El sol rojo se hundió tímidamente tras el inmenso cordón que formaban las montañas Arabak. La luz que bañaba la copa de los árboles se escurrió, dando paso a los colores oscuros. A esa hora en el Valle Nocturno el viento comenzó a soplar con fuerza, las ramas desnudas azotándose hacia atrás y hacia adelante.

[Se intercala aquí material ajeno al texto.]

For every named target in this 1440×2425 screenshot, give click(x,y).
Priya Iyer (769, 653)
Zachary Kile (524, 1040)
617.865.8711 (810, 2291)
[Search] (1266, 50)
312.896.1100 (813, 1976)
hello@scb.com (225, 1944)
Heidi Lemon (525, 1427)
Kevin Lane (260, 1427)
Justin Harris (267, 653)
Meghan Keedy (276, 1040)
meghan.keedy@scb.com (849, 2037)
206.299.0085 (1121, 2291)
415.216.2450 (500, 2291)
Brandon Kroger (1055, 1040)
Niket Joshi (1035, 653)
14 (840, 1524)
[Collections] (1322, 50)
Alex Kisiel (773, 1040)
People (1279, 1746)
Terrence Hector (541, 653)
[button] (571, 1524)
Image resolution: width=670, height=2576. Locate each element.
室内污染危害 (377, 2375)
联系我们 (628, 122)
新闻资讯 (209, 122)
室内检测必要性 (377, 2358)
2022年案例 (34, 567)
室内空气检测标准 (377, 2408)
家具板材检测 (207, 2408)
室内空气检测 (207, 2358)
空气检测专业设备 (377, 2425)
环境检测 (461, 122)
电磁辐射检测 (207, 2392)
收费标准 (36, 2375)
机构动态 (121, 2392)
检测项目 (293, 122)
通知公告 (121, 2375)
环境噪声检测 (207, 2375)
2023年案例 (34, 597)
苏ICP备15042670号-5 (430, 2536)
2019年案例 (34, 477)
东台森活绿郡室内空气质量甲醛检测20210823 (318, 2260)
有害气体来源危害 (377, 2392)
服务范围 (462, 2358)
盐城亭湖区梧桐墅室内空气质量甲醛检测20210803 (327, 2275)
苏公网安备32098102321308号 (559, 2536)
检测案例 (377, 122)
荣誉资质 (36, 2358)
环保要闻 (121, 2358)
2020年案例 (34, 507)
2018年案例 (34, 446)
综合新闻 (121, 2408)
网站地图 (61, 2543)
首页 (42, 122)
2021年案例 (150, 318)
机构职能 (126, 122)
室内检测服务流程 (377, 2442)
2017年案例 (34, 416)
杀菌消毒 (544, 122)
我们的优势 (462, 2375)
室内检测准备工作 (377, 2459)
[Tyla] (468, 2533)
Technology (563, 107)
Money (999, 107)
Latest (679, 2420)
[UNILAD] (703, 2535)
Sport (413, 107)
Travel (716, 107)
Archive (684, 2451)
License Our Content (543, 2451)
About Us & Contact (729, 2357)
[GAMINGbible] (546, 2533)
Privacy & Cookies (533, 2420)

Ainelen y Amatori subieron una cuesta a trompicones, entonces la joven sintió en su piel las primeras gotas de aquella llovizna venidera. Al levantar la cabeza, descubrió el colosal manto negro que viajaba hacia el sur. El cielo era una autentica pintura diseñada por el más talentoso artista que pudieras imaginar. En alguno que otro rinconcito encontrarías una pizca del opaco azul que todavía no era cubierto, mientras que las nubes eran una base grisácea, adornada por finas pinceladas de rojo, fucsia, púrpura y naranja.
Los jóvenes se detuvieron a descansar; fue breve, luego corrieron sobre las hojas secas que yacían regadas en el suelo rocoso. Estaban por todos lados, en colores punzantes, rojo y amarillo. El otoño se había encargado de su trabajo magníficamente.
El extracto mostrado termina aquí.